Material supplied below:

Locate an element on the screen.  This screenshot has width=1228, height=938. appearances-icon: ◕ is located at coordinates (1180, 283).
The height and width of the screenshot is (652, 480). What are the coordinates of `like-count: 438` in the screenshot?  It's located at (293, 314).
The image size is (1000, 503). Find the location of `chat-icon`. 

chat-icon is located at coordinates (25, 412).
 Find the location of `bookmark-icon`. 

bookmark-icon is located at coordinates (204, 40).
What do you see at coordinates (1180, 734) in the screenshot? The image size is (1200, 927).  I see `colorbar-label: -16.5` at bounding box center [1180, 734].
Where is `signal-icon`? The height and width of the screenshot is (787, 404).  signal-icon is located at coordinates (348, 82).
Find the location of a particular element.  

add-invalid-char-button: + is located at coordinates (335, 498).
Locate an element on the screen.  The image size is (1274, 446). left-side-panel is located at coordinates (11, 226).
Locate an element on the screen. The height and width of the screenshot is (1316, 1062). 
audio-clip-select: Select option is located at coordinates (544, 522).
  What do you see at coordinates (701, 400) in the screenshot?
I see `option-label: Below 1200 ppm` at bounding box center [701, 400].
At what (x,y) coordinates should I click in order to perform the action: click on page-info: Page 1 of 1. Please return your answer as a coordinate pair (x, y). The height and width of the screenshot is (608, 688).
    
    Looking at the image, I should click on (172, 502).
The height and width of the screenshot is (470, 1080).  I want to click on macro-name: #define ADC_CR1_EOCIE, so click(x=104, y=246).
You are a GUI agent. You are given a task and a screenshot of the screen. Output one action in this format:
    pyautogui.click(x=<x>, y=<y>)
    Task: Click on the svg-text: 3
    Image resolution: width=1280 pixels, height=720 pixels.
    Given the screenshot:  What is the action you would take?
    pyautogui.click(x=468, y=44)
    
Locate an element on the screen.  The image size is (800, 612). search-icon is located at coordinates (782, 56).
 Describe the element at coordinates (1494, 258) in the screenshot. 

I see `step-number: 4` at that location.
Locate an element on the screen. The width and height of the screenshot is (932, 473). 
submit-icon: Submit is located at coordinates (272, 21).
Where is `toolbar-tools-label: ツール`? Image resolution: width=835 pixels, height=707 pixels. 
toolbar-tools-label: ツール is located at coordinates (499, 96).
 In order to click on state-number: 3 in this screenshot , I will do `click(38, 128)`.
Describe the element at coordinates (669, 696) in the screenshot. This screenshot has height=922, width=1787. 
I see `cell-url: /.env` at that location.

End of Material supplied.

What is being asked: Return every one of the data items above without any change, preserving their order, wording, spacing, and line breaks.

Answer section:
Locate an element on the screen.  This screenshot has width=1228, height=938. appearances-icon: ◕ is located at coordinates (1180, 283).
The height and width of the screenshot is (652, 480). What are the coordinates of `like-count: 438` in the screenshot?  It's located at (293, 314).
The image size is (1000, 503). Find the location of `chat-icon`. 

chat-icon is located at coordinates (25, 412).
 Find the location of `bookmark-icon`. 

bookmark-icon is located at coordinates (204, 40).
What do you see at coordinates (1180, 734) in the screenshot? The image size is (1200, 927).  I see `colorbar-label: -16.5` at bounding box center [1180, 734].
Where is `signal-icon`? The height and width of the screenshot is (787, 404).  signal-icon is located at coordinates (348, 82).
Find the location of a particular element.  

add-invalid-char-button: + is located at coordinates (335, 498).
Locate an element on the screen.  The image size is (1274, 446). left-side-panel is located at coordinates (11, 226).
Locate an element on the screen. The height and width of the screenshot is (1316, 1062). 
audio-clip-select: Select option is located at coordinates (544, 522).
  What do you see at coordinates (701, 400) in the screenshot?
I see `option-label: Below 1200 ppm` at bounding box center [701, 400].
At what (x,y) coordinates should I click in order to perform the action: click on page-info: Page 1 of 1. Please return your answer as a coordinate pair (x, y). The height and width of the screenshot is (608, 688).
    
    Looking at the image, I should click on (172, 502).
The height and width of the screenshot is (470, 1080).  I want to click on macro-name: #define ADC_CR1_EOCIE, so click(x=104, y=246).
You are a GUI agent. You are given a task and a screenshot of the screen. Output one action in this format:
    pyautogui.click(x=<x>, y=<y>)
    Task: Click on the svg-text: 3
    Image resolution: width=1280 pixels, height=720 pixels.
    Given the screenshot:  What is the action you would take?
    pyautogui.click(x=468, y=44)
    
Locate an element on the screen.  The image size is (800, 612). search-icon is located at coordinates (782, 56).
 Describe the element at coordinates (1494, 258) in the screenshot. 

I see `step-number: 4` at that location.
Locate an element on the screen. The width and height of the screenshot is (932, 473). 
submit-icon: Submit is located at coordinates (272, 21).
Where is `toolbar-tools-label: ツール`? Image resolution: width=835 pixels, height=707 pixels. 
toolbar-tools-label: ツール is located at coordinates (499, 96).
 In order to click on state-number: 3 in this screenshot , I will do `click(38, 128)`.
Describe the element at coordinates (669, 696) in the screenshot. This screenshot has height=922, width=1787. 
I see `cell-url: /.env` at that location.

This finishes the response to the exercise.